━━━ Brano di lettura ━━━
Nella veglia, l’individuale corrisponde all’ego identificato al corpo e l’universale a Vaiśvanāra (Virāṭ). Nel sogno, l’individuale corrisponde all’ego identificato alla mente e l’universale a taijasa, ossia a Hiraṇyagarbha (MU III-IV). In altre parole l’aham è il soggetto particolare che si relaziona all’oggetto massimo conoscibile nel suo proprio stato (avasthā). Virāṭ, tuttavia, è la proiezione di Hiraṇyagarbha nel jagrat avasthā, nel senso che esso rappresenta il “corpo” di Hiraṇyagarbha nel mondo della veglia; come, d’altra parte Hiraṇyagarbha è il jīva di Virāṭ nel mondo del sogno. Questo è un punto di vista comunque limitato all’individuale, in quanto le due avasthā, integrate in un’unica realtà universale, non sono diverse dal Testimone (Sākṣin), vale a dire da suṣupti.
━━━ Dati forniti ━━━
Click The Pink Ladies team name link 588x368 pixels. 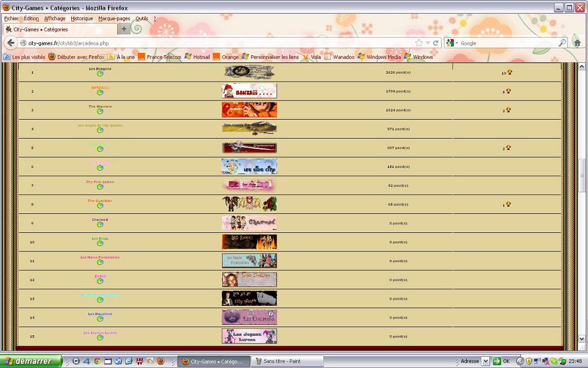point(100,182)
━━━
__Esercizio__. Elenca tutti i nomi sanscriti con cui il brano di lettura indica l'universale nella veglia e nel sogno.

__Soluzione__. Nella veglia l'universale è chiamato Vaiśvanāra e Virāṭ. Nel sogno è chiamato taijasa e Hiraṇyagarbha.